This question is inspired by the fact that the “count” parameter to MPI_SEND and MPI_RECV (and friends) is an “int” in C, which is typically a signed 4-byte integer, meaning that its largest positive value is 231, or about 2 billion.

However, this is the wrong question.

The right question is: can MPI send and receive messages with more than 2 billion elements?

The answer is: yes.

I’ve written about this question before (see here and here), but I’m writing again because people keep asking me. I’m putting a hopefully-google-able title on this post so that it can be found.

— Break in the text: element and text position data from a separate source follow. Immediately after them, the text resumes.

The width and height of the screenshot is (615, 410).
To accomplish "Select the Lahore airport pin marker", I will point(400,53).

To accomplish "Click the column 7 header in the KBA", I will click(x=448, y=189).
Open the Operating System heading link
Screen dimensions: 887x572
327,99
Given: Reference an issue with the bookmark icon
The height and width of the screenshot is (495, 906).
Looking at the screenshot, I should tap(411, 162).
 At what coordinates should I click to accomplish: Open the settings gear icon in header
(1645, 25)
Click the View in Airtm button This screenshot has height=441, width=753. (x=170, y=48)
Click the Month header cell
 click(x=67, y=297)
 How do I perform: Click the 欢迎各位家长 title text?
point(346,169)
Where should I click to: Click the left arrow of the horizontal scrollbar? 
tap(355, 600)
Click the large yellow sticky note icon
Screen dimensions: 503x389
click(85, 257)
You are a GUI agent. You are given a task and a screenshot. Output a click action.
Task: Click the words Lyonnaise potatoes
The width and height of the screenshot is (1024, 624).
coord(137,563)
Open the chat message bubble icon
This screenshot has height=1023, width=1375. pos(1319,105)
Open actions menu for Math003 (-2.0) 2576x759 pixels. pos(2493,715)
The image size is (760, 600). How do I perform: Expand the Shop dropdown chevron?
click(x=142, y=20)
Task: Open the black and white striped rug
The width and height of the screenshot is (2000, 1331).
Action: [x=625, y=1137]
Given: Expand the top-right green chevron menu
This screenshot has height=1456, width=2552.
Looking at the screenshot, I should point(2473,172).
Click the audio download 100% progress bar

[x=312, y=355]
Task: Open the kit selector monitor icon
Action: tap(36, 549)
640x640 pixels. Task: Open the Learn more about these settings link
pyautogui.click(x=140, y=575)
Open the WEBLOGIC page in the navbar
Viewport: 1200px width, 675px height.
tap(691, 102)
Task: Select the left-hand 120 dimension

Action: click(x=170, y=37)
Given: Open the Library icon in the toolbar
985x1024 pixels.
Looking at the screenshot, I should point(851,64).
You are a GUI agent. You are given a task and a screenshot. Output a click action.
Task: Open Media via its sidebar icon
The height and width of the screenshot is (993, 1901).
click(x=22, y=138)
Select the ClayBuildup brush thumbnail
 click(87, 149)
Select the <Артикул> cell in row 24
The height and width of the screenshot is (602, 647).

You may have heard that MPI-3.0 defined a new “MPI_Count” type that is larger than an “int”, and is therefore not susceptible to the “2 billion limitation.”

That’s true.

But MPI-3.0 didn’t change the type of the “count” parameter in MPI_SEND (and friends) from “int” to “MPI_Count”. That would have been a total backwards compatibility nightmare.

First, let me describe the two common workarounds to get around the “2 billion limitation”:

1. If an application wants to send 8 billion elements to a peer, just send multiple messages. The overhead difference between a single 8GB message and sending four 2GB messages is so vanishingly small that it effectively doesn’t matter.

2. Use MPI_TYPE_CONTIGUOUS to create a datatype comprised of multiple elements, and then send multiple of those — creating a multiplicative effect. For example:

MPI_Type_contiguous(2147483648, MPI_INT, &two_billion_ints_type);
/* Send 4 billion integers */
MPI_Send(buf, 2, two_billion_ints_type, …);

These workarounds aren’t universally applicable, however.

The most-often cited case where these workarounds don’t apply is that MPI-IO-based libraries are interested in knowing exactly how many bytes are written to disk — not types (e.g., check the MPI_Status output from an MPI_FILE_IWRITE call).

For example: a disk may write 17 bytes. That would be 4.25 MPI_INT’s (assuming sizeof(int) == 4).